Kopfüber ins Glück am Gardasee
Ein sommerlicher Liebesroman über Geheimnisse, Wortgefechte am Gardasee und die Frage, ob man sich vertrauen kann, wenn zu viel auf dem Spiel steht.
Gargnano hat einen eigenen Rhythmus: langsam, sonnenwarm, unbeeindruckt von Terminkalendern. Genau in dieses Dorf platzt Julia Berger — durchorganisiert, schlagfertig und mit einem geheimen Auftrag, der das kleine Hotel Il Glicine in seinen Grundfesten erschüttern könnte.
Luca Moretti, Besitzer in vierter Generation, hat für Gäste wie sie eigentlich nur ein müdes Lächeln übrig. Doch diese Deutsche mit dem viel zu wachen Blick und der Angewohnheit, sich beim Essen alles auf die Bluse zu kippen, bringt ihn aus der Fassung — und das gefällt ihm, mehr als ihm recht ist.

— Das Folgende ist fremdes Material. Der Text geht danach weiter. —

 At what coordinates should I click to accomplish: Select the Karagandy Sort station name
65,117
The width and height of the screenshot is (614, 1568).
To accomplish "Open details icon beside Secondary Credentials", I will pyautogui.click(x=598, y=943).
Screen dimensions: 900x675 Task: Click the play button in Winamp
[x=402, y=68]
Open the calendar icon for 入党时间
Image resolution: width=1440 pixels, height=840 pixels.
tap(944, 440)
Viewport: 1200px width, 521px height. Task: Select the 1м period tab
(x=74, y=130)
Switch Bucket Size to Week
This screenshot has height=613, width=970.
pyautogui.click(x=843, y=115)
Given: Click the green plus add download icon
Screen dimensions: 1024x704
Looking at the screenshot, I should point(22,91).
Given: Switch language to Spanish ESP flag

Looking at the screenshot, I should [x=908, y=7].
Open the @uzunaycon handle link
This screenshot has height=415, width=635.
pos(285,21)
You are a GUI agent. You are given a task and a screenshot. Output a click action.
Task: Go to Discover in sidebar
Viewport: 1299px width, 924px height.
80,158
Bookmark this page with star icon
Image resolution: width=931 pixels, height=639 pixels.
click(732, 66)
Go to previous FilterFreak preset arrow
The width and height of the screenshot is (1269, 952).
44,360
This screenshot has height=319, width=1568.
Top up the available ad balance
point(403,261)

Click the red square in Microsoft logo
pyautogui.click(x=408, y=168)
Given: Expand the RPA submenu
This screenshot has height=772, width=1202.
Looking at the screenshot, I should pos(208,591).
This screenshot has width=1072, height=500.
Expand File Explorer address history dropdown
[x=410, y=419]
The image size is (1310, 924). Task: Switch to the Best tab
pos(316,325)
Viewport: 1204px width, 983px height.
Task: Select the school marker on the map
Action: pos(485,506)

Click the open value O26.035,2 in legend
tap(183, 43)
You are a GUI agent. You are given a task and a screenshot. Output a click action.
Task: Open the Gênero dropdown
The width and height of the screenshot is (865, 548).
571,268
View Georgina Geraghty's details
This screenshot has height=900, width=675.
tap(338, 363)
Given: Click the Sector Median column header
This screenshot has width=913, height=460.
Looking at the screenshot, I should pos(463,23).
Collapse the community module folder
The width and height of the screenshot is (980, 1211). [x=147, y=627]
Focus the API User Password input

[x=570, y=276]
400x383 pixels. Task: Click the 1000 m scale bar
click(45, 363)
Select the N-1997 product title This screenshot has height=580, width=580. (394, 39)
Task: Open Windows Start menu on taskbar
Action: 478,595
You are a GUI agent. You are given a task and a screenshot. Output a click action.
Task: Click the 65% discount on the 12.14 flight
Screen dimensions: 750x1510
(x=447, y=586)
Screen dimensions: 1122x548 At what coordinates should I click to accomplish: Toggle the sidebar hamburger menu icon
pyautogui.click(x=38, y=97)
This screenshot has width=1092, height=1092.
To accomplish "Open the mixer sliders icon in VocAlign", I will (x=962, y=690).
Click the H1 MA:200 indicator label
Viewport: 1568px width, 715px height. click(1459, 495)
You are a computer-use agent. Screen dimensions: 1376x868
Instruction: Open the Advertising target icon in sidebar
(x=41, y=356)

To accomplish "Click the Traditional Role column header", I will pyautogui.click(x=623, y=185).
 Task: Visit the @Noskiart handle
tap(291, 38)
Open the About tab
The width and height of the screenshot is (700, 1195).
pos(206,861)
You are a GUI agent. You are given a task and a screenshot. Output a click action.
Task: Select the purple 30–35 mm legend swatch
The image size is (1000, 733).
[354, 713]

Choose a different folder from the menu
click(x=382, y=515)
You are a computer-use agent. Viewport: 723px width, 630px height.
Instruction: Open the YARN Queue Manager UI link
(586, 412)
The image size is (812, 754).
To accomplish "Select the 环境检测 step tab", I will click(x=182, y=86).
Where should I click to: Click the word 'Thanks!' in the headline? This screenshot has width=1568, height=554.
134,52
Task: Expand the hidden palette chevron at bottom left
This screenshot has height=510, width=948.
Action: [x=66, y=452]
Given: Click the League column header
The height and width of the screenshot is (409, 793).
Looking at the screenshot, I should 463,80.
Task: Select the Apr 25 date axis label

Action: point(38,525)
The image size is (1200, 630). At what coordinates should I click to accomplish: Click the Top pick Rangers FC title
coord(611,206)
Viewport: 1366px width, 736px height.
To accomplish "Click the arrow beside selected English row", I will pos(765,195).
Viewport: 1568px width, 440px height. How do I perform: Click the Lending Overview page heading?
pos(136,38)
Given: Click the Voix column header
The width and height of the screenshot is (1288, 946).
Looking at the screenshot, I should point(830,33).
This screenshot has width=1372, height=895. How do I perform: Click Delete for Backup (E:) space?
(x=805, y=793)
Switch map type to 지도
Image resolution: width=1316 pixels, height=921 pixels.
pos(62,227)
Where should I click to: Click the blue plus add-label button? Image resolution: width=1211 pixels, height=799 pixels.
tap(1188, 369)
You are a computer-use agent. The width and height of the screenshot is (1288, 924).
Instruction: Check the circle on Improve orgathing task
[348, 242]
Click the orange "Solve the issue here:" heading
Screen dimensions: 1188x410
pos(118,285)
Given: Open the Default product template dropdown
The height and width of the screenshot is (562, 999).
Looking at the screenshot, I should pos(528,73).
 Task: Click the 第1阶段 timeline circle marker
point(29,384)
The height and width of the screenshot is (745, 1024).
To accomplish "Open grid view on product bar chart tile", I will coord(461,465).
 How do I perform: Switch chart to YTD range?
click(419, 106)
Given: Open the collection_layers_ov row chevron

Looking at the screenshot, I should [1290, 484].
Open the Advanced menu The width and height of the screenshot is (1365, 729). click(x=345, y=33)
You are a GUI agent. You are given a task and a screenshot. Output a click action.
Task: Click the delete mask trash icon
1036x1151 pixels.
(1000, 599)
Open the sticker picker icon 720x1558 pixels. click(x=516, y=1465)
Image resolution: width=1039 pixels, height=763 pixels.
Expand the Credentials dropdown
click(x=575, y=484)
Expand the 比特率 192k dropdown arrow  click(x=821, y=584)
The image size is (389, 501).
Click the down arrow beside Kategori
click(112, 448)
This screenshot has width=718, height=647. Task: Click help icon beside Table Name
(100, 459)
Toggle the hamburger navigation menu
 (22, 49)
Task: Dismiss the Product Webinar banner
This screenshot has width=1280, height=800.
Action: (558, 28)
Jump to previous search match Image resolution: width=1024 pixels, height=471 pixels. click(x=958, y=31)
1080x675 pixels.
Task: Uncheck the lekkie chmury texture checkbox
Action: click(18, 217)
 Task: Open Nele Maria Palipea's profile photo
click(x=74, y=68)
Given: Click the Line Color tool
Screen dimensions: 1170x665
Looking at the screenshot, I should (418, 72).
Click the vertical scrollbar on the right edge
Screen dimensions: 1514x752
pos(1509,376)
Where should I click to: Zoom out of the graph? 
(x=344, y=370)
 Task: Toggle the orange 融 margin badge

Zwischen spöttischen Wortgefechten, einem Hund mit eigenem Kopf und Abenden, an denen der Ora-Wind alte Gewissheiten durcheinanderwirbelt, wird aus gegenseitigem Misstrauen etwas gefährlich Vertrautes. Beide wissen: Sie spielen ein Spiel mit ungleichen Regeln.
Als Luca beginnt, sich Hoffnungen zu machen, die er sich verboten hatte, ahnt er nicht, wie nah die Wahrheit bereits ist — und wie viel sie beide verlieren könnten, bevor sie überhaupt verstehen, was sie gefunden haben.